People tend to get really put out by the idea of complete strangers choosing not to have kids, according to a study published recently in Sex Roles.
Think Transylvanian peasants with torches. Or “Dr. Phil” audiences when the topic is “Sassy 14-Year-Olds Who Think They’re Smarter Than You.”
Leslie Ashburn-Nardo of Indiana University-Purdue University Indianapolis had a crew of undergrad psych students tell study participants that they were researching people’s intuition and how well they can predict the future. Participants were then told a story about married adults. In some versions of the story, the adults had children. In others, they did not. Sometimes the story was about a married woman and sometimes about a married man.
Participants displayed “significantly greater moral outrage” toward all adults — men and women — who chose not to have children. “In other words,” the author concluded, “not having children is seen not only as atypical but also as wrong.”
The study suggests that having kids is seen as a moral imperative, and failing to fulfill expected roles justifies backlash. So: “If you don’t have kids, you’re not normal and I get to judge you for it.”
Except not having kids is becoming increasingly more normal. According to the U.S. Census Bureau’s Current Population Survey, in 2014, 47.6 percent of women ages 15-44 had never had children. This was up from 46.5 percent in 2012 and the highest rate since the Census began tracking that sort of thing in 1976.
Obviously, many of those women will eventually become moms. Many because that’s what they really want. Yay! But sadly, others will become parents simply because that’s what is expected of them. I worry for those women. I worry more for the kids they will have.
Some will work it out (again: yay!), but others will become the headlines that make us gasp. Or they will quietly, desperately spend their lives being miserable and making their children miserable.

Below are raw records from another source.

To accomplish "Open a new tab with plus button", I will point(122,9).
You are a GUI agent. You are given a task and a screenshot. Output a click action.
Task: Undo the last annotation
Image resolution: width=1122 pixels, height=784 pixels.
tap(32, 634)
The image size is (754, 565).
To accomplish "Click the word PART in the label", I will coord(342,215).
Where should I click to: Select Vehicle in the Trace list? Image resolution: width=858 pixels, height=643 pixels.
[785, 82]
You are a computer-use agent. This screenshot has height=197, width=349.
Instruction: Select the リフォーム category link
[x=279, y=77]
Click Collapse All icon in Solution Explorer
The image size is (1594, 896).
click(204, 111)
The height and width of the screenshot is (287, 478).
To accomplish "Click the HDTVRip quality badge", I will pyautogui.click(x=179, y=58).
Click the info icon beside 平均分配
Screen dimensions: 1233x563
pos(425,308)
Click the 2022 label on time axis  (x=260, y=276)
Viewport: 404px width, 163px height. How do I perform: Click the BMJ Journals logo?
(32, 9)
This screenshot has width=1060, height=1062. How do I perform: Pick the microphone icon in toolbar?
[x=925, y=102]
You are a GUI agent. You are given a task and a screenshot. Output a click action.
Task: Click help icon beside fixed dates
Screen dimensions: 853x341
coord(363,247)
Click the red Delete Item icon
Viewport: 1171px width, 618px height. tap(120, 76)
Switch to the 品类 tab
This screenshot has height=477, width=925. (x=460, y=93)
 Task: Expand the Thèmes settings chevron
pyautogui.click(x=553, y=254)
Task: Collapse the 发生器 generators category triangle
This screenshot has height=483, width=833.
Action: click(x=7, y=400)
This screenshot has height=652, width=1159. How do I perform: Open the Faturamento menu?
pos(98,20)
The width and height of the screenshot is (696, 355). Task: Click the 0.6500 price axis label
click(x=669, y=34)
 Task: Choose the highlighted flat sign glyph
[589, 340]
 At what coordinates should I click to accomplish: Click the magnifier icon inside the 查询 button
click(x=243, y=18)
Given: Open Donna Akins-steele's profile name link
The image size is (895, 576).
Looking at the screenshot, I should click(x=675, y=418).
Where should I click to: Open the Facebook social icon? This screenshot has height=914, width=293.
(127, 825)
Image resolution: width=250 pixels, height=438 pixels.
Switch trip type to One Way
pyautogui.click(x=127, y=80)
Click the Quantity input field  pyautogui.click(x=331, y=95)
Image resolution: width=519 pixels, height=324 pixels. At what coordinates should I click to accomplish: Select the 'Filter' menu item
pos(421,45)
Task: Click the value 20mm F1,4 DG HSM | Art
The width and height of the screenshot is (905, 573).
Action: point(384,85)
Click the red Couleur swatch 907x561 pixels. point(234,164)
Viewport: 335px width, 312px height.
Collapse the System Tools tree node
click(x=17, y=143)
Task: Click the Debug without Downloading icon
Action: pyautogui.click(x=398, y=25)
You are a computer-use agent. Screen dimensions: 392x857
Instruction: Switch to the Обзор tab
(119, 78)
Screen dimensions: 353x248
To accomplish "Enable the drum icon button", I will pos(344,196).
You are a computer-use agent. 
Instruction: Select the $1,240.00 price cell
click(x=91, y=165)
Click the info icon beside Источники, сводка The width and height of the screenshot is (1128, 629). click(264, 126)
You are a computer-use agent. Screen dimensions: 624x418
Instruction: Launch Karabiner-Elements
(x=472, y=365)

I can’t read hearts and minds. I have no idea which person will have which experience with parenting. But if someone tells me that having kids isn’t for them, I think it’s wise to trust that.
I’ve been there
I’ve been on both sides. I was married nearly 10 years before I had kids. I got the judging looks and questions from people who had no business speculating on my uterus’ to-do list.
And when the time seemed right, we had kids. I don’t regret that choice for a second.
I’m glad I waited, though. Having kids in my 20s would not have been a smart move for so many reasons. And if I had never chosen to have kids, I think I would have been perfectly happy with my life.
Not having kids (right now or even ever) isn’t a moral outrage. Sometimes, it’s just being self-aware and responsible.